**What the exercise asks:** In the listing below, how many lines carry the word "question"? Reply with only the number.

══════

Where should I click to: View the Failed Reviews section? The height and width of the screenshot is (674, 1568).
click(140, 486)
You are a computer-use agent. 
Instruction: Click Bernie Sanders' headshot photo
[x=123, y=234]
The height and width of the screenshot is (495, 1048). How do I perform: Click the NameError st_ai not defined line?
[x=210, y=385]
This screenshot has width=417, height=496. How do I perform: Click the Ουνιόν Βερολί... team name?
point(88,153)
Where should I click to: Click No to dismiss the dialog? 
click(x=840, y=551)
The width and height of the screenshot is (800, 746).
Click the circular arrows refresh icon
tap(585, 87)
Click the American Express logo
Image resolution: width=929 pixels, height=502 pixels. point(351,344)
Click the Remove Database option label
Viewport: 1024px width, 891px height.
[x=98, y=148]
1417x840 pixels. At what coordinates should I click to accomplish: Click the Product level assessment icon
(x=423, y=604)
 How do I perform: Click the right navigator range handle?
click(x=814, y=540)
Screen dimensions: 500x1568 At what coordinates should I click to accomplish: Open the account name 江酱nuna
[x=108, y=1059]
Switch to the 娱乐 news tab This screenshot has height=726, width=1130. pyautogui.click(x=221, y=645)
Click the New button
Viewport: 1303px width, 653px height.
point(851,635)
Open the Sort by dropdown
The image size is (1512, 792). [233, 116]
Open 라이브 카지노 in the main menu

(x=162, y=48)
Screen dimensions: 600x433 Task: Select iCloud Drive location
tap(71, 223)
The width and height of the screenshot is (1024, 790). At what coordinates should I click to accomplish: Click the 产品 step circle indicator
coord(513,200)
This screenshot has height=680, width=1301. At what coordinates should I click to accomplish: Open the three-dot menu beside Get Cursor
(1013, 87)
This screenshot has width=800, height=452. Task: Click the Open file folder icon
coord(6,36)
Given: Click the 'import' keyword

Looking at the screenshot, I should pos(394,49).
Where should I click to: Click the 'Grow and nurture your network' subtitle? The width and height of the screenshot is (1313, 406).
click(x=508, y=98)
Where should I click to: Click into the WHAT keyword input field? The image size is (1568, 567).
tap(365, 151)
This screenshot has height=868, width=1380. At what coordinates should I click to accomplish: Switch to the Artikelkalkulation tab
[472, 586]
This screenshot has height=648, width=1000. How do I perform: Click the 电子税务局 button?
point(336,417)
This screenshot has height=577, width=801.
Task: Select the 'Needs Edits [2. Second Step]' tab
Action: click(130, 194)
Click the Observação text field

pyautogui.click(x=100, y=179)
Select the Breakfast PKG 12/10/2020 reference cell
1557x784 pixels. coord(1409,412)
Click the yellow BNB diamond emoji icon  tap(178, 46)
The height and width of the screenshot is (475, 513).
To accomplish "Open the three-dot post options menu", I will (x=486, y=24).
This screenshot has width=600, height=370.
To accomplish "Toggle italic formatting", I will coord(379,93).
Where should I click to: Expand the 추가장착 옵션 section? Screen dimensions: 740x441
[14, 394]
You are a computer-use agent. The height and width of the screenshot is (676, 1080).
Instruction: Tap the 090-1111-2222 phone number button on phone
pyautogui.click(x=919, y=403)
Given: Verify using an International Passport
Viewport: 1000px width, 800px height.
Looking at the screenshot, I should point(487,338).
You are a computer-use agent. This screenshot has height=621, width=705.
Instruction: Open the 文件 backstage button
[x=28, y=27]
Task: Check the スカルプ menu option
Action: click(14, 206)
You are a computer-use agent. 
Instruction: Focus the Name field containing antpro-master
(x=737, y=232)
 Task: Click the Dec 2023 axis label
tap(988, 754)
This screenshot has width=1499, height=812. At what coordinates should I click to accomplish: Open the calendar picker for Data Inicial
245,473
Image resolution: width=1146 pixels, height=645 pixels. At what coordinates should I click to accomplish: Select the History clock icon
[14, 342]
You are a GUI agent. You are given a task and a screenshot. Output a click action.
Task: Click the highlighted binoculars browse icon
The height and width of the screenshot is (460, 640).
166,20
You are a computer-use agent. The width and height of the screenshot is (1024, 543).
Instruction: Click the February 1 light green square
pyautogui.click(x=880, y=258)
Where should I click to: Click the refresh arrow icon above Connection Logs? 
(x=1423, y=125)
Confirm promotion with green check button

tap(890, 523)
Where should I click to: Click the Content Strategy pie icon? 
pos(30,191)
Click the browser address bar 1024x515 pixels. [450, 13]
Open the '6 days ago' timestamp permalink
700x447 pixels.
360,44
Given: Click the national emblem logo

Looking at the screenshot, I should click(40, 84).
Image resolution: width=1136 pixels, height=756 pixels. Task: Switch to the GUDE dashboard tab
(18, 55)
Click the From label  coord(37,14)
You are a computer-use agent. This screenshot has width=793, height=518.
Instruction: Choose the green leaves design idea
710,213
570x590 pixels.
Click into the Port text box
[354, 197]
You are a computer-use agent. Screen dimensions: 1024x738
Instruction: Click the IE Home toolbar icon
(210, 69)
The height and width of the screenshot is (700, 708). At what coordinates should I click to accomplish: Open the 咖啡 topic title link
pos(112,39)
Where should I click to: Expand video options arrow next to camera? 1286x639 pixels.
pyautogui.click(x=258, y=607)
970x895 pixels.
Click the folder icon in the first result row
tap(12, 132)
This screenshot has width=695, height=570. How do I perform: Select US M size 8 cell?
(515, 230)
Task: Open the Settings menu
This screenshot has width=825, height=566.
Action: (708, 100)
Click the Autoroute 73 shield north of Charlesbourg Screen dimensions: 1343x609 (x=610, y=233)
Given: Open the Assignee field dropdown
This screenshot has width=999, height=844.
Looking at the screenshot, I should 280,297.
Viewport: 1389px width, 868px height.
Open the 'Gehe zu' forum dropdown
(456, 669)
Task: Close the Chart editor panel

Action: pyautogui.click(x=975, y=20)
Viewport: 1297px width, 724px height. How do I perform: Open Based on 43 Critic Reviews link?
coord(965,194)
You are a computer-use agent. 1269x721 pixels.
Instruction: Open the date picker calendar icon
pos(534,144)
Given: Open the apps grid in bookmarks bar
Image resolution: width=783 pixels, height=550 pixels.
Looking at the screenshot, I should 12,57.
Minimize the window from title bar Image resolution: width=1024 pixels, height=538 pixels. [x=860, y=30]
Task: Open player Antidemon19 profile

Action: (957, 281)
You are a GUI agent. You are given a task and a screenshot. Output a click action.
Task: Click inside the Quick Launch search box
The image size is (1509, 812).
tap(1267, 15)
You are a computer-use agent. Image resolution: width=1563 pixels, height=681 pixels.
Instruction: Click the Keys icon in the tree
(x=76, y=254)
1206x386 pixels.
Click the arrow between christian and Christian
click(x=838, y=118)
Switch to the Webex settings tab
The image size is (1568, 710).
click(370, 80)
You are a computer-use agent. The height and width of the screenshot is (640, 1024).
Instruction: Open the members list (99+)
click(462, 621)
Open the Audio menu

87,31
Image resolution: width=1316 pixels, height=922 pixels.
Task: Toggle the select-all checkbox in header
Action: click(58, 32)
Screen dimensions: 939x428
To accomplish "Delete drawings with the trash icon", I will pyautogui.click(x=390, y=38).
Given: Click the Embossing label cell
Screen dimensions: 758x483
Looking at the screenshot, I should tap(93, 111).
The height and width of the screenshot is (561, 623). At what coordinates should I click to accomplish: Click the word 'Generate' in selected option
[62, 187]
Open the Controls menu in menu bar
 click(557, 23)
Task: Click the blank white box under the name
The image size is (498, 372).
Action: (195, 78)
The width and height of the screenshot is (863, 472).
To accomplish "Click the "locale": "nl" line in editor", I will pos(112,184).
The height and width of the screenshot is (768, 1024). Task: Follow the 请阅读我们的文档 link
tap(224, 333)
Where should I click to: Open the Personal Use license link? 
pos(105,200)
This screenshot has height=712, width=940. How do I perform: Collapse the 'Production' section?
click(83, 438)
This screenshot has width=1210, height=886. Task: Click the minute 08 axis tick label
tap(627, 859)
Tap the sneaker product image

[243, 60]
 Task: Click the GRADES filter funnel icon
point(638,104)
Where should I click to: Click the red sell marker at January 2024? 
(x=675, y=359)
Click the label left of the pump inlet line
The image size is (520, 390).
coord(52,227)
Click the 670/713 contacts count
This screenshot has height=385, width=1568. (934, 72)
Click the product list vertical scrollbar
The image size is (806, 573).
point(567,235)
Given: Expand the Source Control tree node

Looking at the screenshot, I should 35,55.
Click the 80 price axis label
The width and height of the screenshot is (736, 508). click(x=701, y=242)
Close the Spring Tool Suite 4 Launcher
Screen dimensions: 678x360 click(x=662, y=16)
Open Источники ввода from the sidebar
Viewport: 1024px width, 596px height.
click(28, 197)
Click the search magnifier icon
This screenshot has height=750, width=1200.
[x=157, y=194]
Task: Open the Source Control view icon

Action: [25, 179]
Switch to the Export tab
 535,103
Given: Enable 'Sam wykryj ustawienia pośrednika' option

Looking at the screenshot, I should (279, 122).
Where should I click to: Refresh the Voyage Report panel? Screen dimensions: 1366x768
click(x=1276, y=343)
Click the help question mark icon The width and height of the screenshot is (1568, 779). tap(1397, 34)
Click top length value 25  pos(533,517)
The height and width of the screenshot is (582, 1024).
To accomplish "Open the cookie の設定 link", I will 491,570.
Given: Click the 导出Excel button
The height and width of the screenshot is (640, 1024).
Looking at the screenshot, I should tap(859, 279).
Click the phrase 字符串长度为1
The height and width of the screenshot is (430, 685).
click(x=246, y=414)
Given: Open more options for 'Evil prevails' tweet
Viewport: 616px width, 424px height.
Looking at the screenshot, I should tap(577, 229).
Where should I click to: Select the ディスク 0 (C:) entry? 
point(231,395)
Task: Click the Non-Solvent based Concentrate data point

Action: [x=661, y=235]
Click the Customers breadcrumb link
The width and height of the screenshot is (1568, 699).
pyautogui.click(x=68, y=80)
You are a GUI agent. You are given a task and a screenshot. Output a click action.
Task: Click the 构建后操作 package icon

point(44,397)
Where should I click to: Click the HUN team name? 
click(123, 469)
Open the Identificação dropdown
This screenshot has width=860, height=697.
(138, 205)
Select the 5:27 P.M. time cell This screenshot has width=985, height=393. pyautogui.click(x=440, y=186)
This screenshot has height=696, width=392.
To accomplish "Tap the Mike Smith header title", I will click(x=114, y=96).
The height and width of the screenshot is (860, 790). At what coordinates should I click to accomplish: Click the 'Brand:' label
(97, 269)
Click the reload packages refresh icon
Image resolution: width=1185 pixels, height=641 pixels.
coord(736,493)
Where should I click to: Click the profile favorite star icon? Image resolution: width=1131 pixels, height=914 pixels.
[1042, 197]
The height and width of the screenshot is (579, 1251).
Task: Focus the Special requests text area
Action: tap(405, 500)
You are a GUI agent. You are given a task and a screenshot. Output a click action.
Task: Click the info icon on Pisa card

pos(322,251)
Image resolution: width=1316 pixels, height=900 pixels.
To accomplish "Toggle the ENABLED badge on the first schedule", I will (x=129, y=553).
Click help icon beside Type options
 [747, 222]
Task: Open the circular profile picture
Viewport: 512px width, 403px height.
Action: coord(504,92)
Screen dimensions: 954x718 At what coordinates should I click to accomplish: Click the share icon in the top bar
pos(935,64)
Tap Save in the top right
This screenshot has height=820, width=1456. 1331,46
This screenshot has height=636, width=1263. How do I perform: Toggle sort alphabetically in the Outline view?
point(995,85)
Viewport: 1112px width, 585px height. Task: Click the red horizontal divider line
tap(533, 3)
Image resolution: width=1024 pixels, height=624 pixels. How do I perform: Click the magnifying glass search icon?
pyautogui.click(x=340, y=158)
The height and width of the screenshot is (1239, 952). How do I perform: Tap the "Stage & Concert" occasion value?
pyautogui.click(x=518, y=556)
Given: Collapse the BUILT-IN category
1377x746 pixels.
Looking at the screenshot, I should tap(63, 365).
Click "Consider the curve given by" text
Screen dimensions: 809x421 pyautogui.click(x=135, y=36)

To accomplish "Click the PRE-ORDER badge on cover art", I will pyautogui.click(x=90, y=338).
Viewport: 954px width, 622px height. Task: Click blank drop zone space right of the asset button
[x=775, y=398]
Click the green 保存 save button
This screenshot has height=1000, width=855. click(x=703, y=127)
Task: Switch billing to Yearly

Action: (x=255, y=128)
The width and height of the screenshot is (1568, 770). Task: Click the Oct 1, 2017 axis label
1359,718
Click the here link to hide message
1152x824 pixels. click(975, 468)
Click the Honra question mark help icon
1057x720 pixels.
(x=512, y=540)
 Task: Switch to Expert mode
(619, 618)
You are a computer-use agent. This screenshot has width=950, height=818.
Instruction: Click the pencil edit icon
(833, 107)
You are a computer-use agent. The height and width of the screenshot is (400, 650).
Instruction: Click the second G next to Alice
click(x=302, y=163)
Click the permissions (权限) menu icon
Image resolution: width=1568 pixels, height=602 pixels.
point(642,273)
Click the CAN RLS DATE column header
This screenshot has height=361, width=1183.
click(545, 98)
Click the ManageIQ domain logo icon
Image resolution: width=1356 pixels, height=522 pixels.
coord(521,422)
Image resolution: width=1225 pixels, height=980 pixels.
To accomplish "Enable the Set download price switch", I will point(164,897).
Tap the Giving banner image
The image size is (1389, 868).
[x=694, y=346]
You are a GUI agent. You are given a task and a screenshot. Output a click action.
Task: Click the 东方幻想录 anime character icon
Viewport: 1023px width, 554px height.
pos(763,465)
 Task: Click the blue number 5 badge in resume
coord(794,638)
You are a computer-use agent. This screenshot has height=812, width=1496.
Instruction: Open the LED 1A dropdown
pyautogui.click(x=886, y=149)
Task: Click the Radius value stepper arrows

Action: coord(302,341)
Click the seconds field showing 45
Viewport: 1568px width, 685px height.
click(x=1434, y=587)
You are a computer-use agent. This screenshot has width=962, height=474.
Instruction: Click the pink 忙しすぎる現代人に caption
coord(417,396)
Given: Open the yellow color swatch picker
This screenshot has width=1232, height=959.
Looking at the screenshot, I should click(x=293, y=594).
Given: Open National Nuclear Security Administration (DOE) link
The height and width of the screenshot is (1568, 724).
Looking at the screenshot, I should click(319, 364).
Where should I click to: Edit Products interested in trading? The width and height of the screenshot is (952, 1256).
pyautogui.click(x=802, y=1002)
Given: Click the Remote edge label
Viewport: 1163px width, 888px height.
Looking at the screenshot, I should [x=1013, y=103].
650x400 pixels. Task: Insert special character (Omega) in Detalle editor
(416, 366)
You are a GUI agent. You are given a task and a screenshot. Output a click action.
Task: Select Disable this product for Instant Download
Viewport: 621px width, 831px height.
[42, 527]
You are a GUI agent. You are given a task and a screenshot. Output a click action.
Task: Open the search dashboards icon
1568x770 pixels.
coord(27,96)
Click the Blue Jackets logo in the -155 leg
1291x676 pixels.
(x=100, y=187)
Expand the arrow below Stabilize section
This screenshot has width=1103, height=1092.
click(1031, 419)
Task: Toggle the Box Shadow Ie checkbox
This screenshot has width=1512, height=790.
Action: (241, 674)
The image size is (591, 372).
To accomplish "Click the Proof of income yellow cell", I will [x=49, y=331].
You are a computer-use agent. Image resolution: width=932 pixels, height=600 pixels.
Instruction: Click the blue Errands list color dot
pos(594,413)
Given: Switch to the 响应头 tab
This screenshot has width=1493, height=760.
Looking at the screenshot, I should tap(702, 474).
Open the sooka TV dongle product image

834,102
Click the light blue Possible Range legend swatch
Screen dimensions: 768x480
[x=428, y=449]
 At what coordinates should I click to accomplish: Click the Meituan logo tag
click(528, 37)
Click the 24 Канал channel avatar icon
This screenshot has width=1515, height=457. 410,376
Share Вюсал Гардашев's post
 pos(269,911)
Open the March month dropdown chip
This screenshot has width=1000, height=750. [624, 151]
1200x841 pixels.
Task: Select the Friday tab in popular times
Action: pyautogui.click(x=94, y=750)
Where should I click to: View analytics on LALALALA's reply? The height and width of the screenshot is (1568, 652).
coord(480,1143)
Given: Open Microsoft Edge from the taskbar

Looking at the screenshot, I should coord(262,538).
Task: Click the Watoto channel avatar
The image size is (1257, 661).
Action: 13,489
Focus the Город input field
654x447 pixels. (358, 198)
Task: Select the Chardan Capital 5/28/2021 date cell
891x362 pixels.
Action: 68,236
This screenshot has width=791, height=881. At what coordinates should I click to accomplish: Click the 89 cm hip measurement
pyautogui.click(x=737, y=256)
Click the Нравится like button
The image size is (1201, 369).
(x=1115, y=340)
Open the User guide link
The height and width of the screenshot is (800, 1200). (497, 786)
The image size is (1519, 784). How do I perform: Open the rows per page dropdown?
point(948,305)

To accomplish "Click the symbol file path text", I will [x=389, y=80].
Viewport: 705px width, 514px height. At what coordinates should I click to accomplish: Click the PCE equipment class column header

══════

**Response to this task:** 2